How do black holes affect things near them?

black hole tearing a star up

Are we  in danger of being gobbled up by a  black  hole?  Actually, no.  We’re pretty safe.The  gravity  from  a black  hole  is  only dangerous  when you’re  very  close  to it.  Surprisingly,  from a  large  distance, black hole gravity  is no different  than  the gravity  from a star with the same mass. The strength of gravity depends on  the mass of the object and your distance from it. If the Sun were to become a black hole (don’t worry, it’s way too lightweight to ever do that), it would have to shrink so much that its event horizon would be only 6  km  (4 miles) across. From  the Earth’s distance of 150 million km (93 million miles), we’d feel exactly the same gravity as we did when the Sun was a normal star. That’s because the mass didn’t change, and neither did our distance from it. But if we got up close to the black hole, only a few kilometers away, we’d definitely feel the difference! So stellar-mass black holes don’t go around tearing up stars and eating everything  in sight.
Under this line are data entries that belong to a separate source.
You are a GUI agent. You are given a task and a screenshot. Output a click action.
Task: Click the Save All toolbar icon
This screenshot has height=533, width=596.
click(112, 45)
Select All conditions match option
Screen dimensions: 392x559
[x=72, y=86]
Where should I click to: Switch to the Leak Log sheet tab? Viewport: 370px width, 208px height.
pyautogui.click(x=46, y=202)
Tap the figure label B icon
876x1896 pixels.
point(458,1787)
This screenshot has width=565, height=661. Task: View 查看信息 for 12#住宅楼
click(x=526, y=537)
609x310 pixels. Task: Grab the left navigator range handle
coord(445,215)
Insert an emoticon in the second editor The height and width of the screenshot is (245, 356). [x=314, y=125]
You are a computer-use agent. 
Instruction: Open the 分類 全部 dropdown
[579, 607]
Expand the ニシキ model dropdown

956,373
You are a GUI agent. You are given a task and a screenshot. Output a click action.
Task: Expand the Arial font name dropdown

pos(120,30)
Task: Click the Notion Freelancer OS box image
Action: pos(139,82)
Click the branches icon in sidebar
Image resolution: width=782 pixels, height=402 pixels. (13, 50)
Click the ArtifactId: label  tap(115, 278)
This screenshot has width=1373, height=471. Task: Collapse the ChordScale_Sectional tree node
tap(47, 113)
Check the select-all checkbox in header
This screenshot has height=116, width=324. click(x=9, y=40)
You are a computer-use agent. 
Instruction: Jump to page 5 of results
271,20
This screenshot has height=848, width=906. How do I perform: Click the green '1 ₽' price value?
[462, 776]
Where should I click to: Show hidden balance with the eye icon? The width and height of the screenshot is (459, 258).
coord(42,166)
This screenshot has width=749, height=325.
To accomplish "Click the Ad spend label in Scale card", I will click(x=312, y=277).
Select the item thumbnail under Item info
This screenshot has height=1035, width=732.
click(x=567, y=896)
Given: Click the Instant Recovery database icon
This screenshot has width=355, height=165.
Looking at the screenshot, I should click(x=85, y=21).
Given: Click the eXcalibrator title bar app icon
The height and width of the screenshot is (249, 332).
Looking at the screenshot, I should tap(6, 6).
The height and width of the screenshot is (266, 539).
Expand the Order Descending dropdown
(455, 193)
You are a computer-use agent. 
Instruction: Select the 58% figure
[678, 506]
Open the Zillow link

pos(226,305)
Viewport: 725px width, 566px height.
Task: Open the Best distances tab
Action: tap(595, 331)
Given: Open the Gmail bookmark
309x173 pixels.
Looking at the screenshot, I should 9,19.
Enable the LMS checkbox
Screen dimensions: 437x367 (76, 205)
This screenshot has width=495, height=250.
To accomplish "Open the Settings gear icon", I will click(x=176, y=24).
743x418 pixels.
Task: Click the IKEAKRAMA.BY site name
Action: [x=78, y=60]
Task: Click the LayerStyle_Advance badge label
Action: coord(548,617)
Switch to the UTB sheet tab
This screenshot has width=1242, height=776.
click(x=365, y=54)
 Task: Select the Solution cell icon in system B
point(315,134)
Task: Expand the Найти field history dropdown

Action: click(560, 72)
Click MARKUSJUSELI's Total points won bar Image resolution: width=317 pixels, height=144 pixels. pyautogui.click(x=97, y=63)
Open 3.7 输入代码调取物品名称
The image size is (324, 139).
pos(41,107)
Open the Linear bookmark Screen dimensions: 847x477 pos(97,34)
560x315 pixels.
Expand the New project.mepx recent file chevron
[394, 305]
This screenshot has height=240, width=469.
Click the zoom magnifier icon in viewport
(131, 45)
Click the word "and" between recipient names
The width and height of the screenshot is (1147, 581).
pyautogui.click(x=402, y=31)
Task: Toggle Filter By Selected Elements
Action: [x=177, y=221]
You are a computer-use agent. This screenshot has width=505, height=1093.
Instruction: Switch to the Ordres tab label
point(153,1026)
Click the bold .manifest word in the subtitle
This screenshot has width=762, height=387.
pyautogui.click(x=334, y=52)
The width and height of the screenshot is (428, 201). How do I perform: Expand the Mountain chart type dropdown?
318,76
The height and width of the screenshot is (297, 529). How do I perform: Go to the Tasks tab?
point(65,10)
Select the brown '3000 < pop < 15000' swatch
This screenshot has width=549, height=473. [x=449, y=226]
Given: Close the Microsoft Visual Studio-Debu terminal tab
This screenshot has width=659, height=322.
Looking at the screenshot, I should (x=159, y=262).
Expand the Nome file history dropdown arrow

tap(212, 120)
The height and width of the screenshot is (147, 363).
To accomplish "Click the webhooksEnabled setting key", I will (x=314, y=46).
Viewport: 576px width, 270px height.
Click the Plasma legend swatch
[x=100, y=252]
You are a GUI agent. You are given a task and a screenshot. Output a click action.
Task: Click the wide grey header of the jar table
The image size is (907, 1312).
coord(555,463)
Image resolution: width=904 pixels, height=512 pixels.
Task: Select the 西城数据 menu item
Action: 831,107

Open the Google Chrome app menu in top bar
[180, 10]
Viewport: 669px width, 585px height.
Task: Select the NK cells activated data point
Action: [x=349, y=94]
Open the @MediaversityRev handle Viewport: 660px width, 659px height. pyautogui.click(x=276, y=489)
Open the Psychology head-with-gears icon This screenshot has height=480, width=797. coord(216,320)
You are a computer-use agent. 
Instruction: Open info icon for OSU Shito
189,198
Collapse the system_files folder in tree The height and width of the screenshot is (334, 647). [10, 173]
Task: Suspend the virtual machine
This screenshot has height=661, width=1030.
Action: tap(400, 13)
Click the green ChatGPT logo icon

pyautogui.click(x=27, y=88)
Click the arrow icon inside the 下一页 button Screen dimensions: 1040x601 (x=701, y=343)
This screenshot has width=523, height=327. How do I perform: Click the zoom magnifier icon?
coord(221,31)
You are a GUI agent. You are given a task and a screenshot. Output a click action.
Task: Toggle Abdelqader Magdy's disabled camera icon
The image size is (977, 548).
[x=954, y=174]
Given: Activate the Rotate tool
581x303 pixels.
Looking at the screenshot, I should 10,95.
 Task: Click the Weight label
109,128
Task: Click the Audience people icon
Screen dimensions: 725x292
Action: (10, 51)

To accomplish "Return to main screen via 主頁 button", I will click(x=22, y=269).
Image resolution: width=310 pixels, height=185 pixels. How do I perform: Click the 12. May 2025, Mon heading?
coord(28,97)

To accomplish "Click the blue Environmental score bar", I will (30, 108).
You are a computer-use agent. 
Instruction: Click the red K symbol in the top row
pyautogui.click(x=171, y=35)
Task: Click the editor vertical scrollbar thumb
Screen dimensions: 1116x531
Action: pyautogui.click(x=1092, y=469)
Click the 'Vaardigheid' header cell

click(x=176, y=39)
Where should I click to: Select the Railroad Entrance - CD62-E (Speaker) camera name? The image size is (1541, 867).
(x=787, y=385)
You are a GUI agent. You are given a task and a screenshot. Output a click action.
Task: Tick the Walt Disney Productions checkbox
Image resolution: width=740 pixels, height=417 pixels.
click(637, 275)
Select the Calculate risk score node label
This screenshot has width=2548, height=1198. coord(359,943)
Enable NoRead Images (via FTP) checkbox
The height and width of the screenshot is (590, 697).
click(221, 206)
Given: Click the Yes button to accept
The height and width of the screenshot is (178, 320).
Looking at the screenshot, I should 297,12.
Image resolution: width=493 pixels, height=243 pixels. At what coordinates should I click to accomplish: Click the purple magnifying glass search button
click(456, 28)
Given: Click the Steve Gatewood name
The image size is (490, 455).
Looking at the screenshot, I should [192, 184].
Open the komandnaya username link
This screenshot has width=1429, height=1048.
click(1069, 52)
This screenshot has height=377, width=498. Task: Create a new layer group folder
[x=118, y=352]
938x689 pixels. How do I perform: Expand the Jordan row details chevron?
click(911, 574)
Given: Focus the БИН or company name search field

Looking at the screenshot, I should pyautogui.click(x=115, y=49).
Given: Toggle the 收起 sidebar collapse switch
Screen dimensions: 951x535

Stars, gas, planets, and anything else would have  to get up  close and personal  to a black hole  to get trapped. But space  is big. The odds of  that happening are pretty small. Things  are  different  near  a  supermassive  black  hole in the center of a galaxy. Every few hundred thousand years, a star wanders  too close  to  the black hole and gets torn apart. This produces a blast of X-rays that can be visible for decades! Events like this have been seen in other galaxies, and they are a prime target for satellites such as EXIST to reveal otherwise “dormant” black holes.Astronomers have  found another amazing  thing about galaxies:  the stars  in  the  inner parts of a galaxy orbit the  galactic  center  faster  when  the  galaxy’s  central supermassive black hole is more massive. Since those stars’ velocities are due to the mass in the inner part of the galaxy – and even a monster black hole is only a tiny fraction of  that mass – astronomers conclude  that  the total mass of the inner region of a galaxy is proportional to  the  (relatively  very  small) mass of  its  central black hole! It’s as if the formation of that black hole somehow affected  the  formation  of  the  billions  of  normal  stars around  it. EXIST will probe  this suspected  “feedback” between  galaxy  formation  and supermassive  black  holes by  investigating  black holes  in  a  very  large sample of galaxies.